---------- DATA EXTRACTS

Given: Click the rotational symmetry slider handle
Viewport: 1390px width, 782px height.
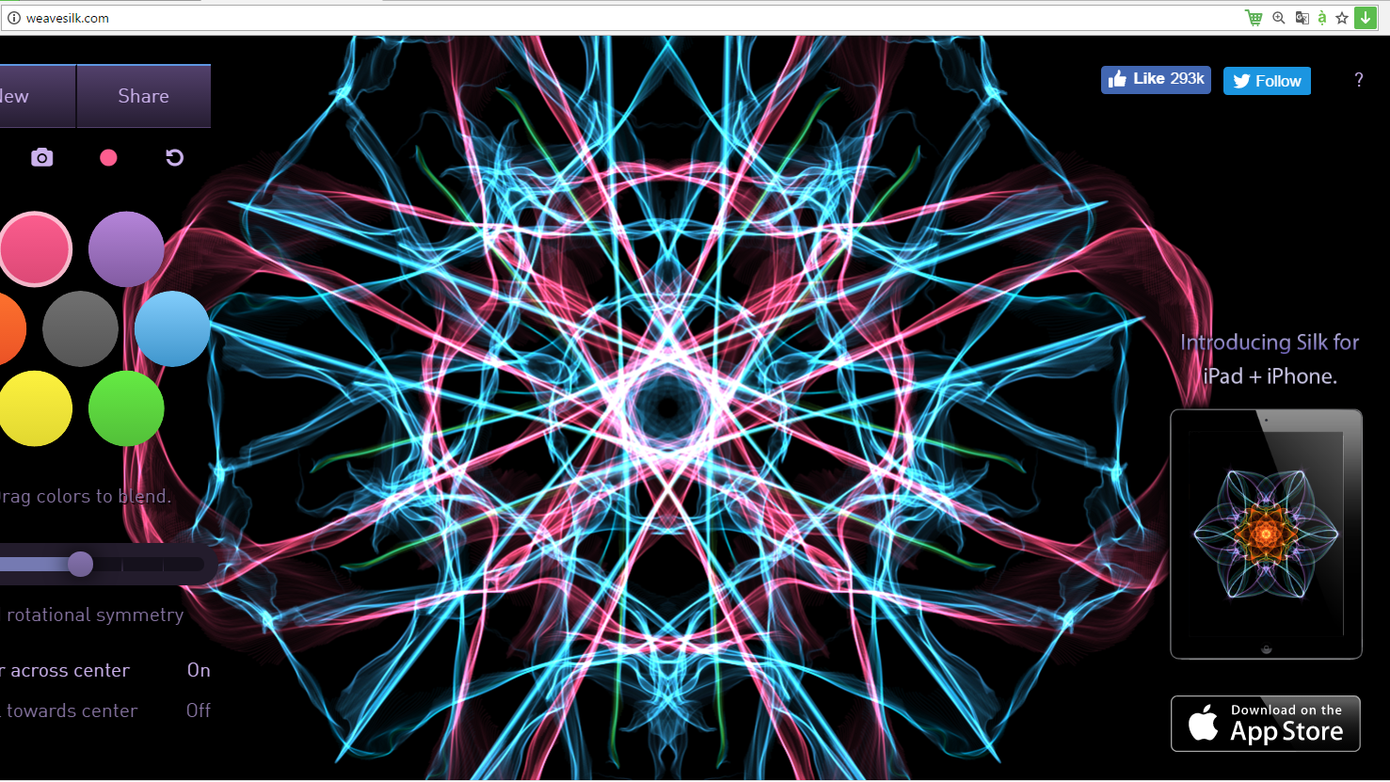Looking at the screenshot, I should pyautogui.click(x=81, y=565).
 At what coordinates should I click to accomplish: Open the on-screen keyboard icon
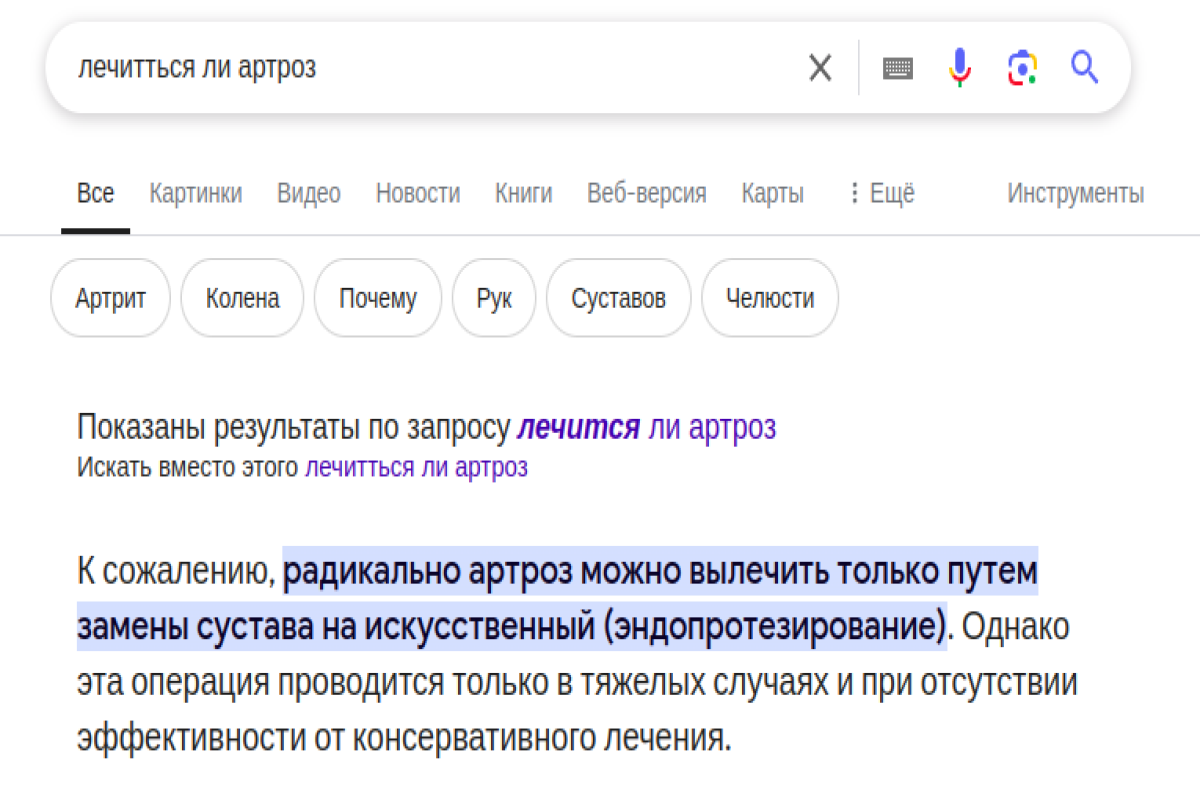click(897, 68)
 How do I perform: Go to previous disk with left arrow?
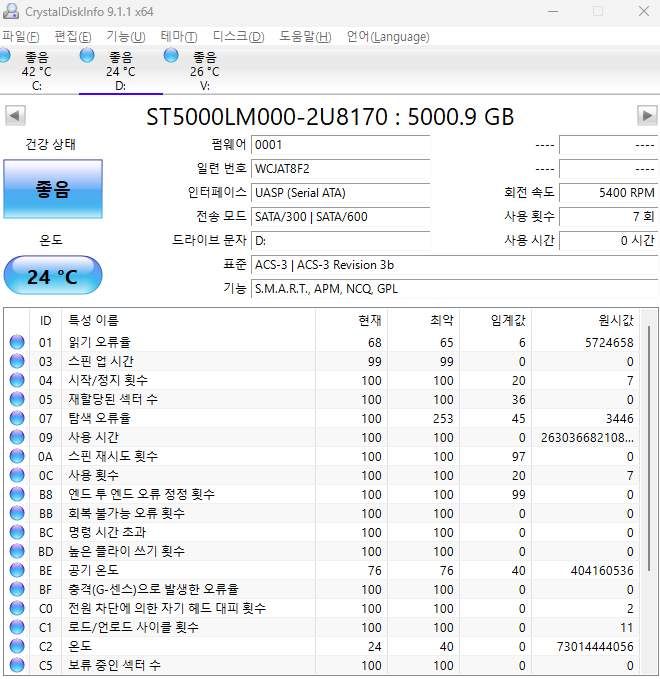(x=14, y=116)
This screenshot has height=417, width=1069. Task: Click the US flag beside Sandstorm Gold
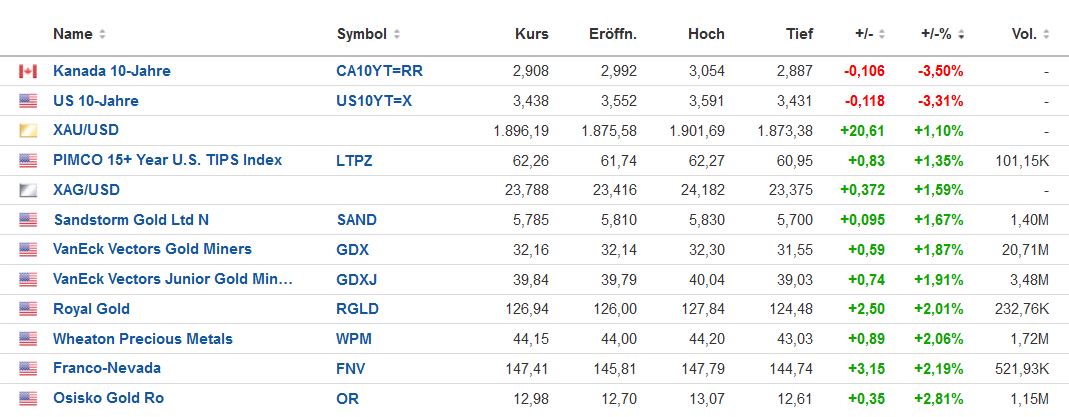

--------------------

ABOUT THIS EXERCISE >>
Only the lines from the one with "How do I perform: Go" to the last line of the listing, inclusive, are to be set down, exactly as they stand and without pictures.

WRITTEN SOLUTION >>
 How do I perform: Go to previous disk with left arrow?
(x=14, y=116)
This screenshot has height=417, width=1069. Task: Click the US flag beside Sandstorm Gold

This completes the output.